Segundo
noticiou o El País, em 29 de julho de 2017, a Justiça argentina condenou quatro
juízes federais da província de Mendoza, por acobertarem sequestros (inclusive
de crianças), torturas e assassinatos ocorridos durante o regime ditatorial de
1976 a 1983. Os juízes federais foram condenados à prisão perpétua por crimes
contra a humanidade.
A
decisão argentina representa excelente precedente internacional, uma vez que as
instituições judiciais e promotorias de justiça tiveram seus agentes
anistiados, uma vez que não foram processados nem julgados por seus atos de
colaboração com regimes ditatoriais.
Regimes
ditatoriais fascistas, como o português de António de Oliveira Salazar/Marcelo
Caetano (1933-1974) e o espanhol de Francisco
Franco (1939-1975), ao seu término, não tiveram suas decisões do passado
julgadas por meio de uma justiça de transição; o que deixou impunes diversos
atos de exceção e delitos praticados contra a humanidade.
No
Brasil, pouco ou quase nada foi investigado sobre a atuação dos juízes e
promotores de justiça durante a ditadura civil-militar (1964-1985).
No
livro Poder Judiciário e ditaduras brasileiras (ARC Editor, 2015) descrevemos
como a atuação dos ministros do Supremo Tribunal Federal, entre 1.º de abril de 1964 e dezembro de 1968, foi
fundamental para o endurecimento da segunda ditadura republicana brasileira, a
partir de 1969.
Os
juízes do Supremo Tribunal Federal, todos nomeados em governos civis anteriores
a 1964, saudaram e aplaudiram a chegada da ditadura, no Plenário da Corte.
Ministros
do Supremo Tribunal Federal tinham conhecimento de torturas, prisões ilegais, prisões
de estrangeiros (em 1965) e colaboração com outras ditaduras (no que podemos
inferir os passos iniciais da Operação Condor), além de acusações baseadas em
mera “convicção”, relativas a indivíduos sob suspeita de serem denominados de
comunistas, pode-se dizer que num exercício muito semelhante à teoria do
“domínio do fato”, utilizada nos julgamentos do “mensalão” e da “lava jato”,
pela qual foram impostas condenações a pessoas, mediante a suspeita de serem
“chefes”, mas sem que tenha sido produzida uma prova sequer dos fatos
delituosos a elas imputados.
A
Comissão Nacional da Verdade, instituída em 2012 pela lei 12.528/2011, teve
seus holofotes direcionados basicamente sobre os militares, como se estes
fossem os culpados exclusivos pelos males do regime.

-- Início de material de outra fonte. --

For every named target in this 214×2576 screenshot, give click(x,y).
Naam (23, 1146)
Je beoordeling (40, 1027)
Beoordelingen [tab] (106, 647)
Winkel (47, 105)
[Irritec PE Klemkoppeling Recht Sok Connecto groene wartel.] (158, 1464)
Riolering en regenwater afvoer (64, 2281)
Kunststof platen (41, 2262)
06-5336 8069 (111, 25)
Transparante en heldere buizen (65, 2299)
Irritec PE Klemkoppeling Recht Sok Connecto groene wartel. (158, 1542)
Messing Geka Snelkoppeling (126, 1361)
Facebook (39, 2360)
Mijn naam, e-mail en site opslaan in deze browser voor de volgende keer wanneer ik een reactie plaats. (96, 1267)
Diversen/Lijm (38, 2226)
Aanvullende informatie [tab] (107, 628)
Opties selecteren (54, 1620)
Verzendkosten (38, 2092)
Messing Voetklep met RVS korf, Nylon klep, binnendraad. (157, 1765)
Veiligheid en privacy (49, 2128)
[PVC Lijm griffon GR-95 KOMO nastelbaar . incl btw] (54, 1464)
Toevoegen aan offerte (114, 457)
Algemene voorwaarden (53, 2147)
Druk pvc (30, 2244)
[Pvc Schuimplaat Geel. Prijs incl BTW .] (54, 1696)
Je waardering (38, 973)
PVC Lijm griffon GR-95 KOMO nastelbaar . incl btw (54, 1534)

Em decorrência, os
trabalhos da Comissão colaboraram muito pouco para esclarecer a atuação de
juízes e procuradores/promotores de
justiça durante o golpe civil/militar de 1964-1985. E, caso tivesse atuado com profundidade em
relação a essas instituições, muitas arbitrariedades e abusos judiciais com que
nos deparamos hoje poderiam ser evitados.
O
Poder Judiciário, ao contrário do que costumam manifestar em suas sentenças os
juízes do Supremo Tribunal Federal, como Celso de Melo, é muito pouco
republicano, pois não existem neste Poder “igualdade e transparência”,
requisitos fundamentais na República. O juízes se tratam entre si como “órgãos” do Estado e não como servidores do povo.
A
sentença da justiça argentina, acima anunciada, chega até nós em um momento
político importante e delicado, pois representa o resgate da história de
agentes do Poder Judiciário que atuaram contra os interesses do seu povo e
poderá servir de modelo para que se investigue a atuação de juízes e
procuradores/promotores de justiça que conspiram contra seus próprios países,
num traço típico de subserviência colonial.